Bhubaneswar: Expressing concerns over rising cases of temple thefts in Odisha and illegal exports of idols, non-profit INTACH urged the government for framing a holistic policy and taking legal measures to deal with the menace.
The organisation's state convener Amiya Bhusan Tripathy, who is also the former police chief of Odisha, lamented that there is an absolute lack of awareness and gross apathy regarding the intrinsic value of antique idols that represent the rich cultural heritage of the state.
The prevailing laws intended to prevent idol thefts and burglary are inherently ineffective and a holistic national heritage protection policy and the system should be put in place, he said.
There is no objective database of antiques -- both stone and metallic idols -- in the approximately 22,000 ancient places of worship in Odisha, Tripathy said on Friday at the annual state conveners' conference of the Indian National Trust for Art and Cultural Heritage (INTACH).

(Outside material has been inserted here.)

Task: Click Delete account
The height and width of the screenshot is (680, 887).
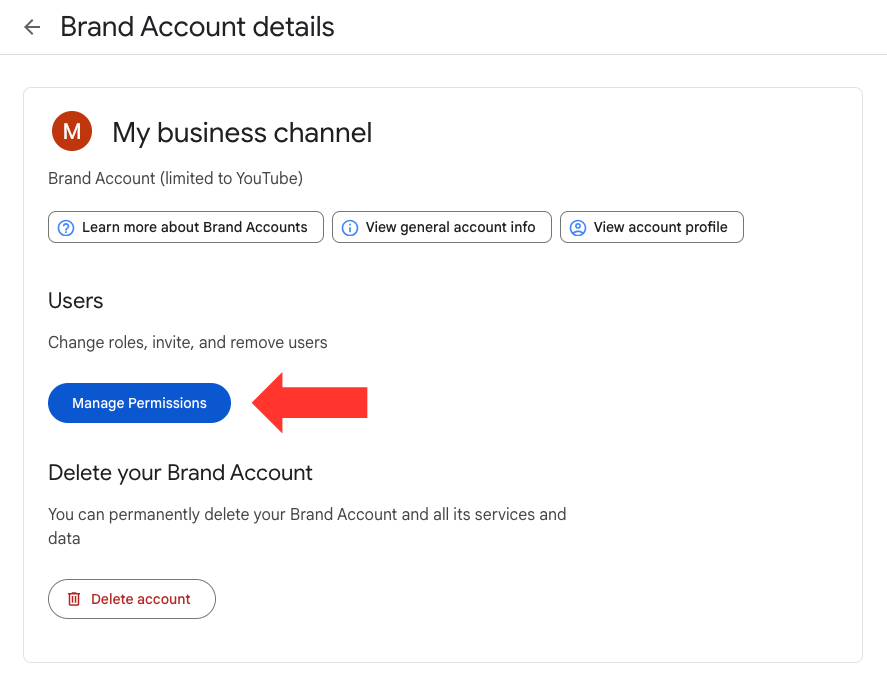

More than 95 per cent of the antique idols in these temples remain legally unregistered as the National Mission on Monuments and Antiquities remains incomplete, he added.
Asserting that the present laws for protecting antiques are weak, Tripathy said new legislation and amendments are a need of the hour and the police should have a separate wing to deal with such crimes.
INTACH's state project coordinator and historian Anil Dhir, who recently published a report on the 'Antiquities of the Prachi Valley', said more than 300 valuable idols were found missing in different places during his survey.
Idols which were photographed and documented by scholars in the last three decades have vanished, he said.
Nearly 48 cases regarding missing idols were filed in different police stations of the Prachi Valley in the last decade and only one recovery was made, Dhir noted.
There were 20 cases of idol theft in the last decade in Bhadrak, but not a single recovery was made, said Digamber Mohanty of the non-profit's Bhadrak district chapter.
Seeking adoption of methods as per international norms, Dhir said metal idols should have laser markings and the stone ones should have metallic engravings as evidence of ownership.
There have been many instances where recovered stolen idols could not be traced back to their original places, and are lying in different police stations and the Archaeological Survey of India (ASI) godowns, Dhir said.